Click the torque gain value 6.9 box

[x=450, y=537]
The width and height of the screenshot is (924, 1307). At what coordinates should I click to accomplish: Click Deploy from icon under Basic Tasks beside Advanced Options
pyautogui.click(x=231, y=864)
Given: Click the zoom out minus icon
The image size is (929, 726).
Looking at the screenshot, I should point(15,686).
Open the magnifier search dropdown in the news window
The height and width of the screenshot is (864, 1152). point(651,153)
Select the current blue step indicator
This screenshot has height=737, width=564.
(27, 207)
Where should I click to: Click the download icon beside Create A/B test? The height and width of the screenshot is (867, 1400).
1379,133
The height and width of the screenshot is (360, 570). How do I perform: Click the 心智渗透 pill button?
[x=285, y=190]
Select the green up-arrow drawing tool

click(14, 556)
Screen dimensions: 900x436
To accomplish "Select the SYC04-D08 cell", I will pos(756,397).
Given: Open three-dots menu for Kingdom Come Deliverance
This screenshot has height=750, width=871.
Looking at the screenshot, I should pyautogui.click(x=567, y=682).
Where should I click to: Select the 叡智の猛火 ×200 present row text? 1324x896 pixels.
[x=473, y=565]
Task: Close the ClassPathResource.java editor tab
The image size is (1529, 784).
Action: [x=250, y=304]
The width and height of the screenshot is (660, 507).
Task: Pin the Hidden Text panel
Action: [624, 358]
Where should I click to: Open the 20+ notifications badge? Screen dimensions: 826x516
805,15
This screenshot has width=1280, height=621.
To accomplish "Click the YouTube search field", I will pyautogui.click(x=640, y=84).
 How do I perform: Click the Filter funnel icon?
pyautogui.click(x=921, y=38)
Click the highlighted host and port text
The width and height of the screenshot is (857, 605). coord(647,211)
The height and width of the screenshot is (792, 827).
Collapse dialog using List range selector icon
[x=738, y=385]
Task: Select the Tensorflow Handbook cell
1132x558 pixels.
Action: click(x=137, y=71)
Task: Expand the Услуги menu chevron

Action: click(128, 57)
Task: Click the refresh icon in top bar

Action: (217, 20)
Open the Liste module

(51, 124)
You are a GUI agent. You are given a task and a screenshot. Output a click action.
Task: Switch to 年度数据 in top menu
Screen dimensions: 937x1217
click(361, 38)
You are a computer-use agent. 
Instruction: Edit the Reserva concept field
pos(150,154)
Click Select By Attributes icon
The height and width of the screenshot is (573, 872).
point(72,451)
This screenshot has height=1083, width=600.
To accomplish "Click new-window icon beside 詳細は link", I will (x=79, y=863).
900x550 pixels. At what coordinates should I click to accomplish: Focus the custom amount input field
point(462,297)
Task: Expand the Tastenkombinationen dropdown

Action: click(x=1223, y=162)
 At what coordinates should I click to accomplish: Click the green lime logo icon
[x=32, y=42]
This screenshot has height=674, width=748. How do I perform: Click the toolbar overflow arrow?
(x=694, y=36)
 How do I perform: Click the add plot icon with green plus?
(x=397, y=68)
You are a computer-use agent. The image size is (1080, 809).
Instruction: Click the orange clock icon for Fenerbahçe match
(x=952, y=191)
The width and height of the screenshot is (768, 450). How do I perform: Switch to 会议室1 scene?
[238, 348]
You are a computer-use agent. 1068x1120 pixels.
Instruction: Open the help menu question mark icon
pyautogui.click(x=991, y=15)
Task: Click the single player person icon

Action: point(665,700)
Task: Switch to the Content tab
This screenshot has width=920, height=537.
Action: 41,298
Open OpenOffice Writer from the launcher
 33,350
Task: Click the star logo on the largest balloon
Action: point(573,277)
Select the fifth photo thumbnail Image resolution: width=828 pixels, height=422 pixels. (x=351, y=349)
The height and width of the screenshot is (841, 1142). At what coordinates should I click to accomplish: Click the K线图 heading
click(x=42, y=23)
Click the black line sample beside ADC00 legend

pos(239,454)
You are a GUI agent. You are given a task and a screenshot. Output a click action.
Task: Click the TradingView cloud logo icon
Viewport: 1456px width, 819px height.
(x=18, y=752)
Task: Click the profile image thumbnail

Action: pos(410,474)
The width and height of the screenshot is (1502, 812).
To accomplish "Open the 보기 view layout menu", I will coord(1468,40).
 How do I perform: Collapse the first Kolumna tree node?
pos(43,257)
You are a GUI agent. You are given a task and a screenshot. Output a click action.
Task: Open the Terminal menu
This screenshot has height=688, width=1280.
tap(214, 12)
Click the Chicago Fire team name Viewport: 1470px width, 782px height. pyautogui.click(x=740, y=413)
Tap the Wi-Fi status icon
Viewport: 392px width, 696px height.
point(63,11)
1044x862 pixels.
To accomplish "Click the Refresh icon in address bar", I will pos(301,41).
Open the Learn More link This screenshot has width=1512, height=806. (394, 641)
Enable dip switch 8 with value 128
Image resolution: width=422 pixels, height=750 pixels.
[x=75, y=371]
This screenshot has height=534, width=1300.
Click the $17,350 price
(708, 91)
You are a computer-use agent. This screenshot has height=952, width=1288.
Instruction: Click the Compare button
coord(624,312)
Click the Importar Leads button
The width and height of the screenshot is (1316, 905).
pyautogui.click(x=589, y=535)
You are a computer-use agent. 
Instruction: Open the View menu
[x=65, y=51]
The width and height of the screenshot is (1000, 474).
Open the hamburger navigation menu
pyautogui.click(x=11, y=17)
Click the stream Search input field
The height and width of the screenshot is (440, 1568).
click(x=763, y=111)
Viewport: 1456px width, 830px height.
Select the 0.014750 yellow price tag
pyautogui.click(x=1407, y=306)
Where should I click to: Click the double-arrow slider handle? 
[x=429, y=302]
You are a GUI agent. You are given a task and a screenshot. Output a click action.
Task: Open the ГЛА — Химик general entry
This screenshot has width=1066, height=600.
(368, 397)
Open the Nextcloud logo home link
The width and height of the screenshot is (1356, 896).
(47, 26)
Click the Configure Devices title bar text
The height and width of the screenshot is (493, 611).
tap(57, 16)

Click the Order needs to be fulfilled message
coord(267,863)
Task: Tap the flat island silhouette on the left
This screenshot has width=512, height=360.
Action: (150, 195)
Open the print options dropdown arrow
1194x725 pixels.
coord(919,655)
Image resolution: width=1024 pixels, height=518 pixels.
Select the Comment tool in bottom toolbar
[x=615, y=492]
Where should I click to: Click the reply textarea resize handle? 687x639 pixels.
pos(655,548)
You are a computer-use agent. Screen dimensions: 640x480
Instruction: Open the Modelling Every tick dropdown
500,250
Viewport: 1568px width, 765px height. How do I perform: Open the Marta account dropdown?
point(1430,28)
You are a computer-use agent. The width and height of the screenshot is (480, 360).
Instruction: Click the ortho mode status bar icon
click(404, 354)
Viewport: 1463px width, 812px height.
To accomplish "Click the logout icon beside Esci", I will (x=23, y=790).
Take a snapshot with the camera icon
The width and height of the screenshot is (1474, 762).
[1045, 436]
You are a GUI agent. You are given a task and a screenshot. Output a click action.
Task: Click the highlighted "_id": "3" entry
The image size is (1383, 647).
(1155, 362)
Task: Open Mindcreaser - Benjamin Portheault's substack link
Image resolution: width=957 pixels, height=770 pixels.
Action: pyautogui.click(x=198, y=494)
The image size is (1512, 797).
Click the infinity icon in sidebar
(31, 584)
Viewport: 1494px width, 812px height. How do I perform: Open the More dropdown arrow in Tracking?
********************
* GOAL OF THE EXERCISE *
Rewrite the entries, starting at the line containing "Viewport: 1456px width, 830px height." and stopping after the line containing "[x=429, y=302]", with "yellow" changed to "orange" and everything else left as it is.

* CORRECT ANSWER *
Viewport: 1456px width, 830px height.
Select the 0.014750 orange price tag
pyautogui.click(x=1407, y=306)
Where should I click to: Click the double-arrow slider handle? 
[x=429, y=302]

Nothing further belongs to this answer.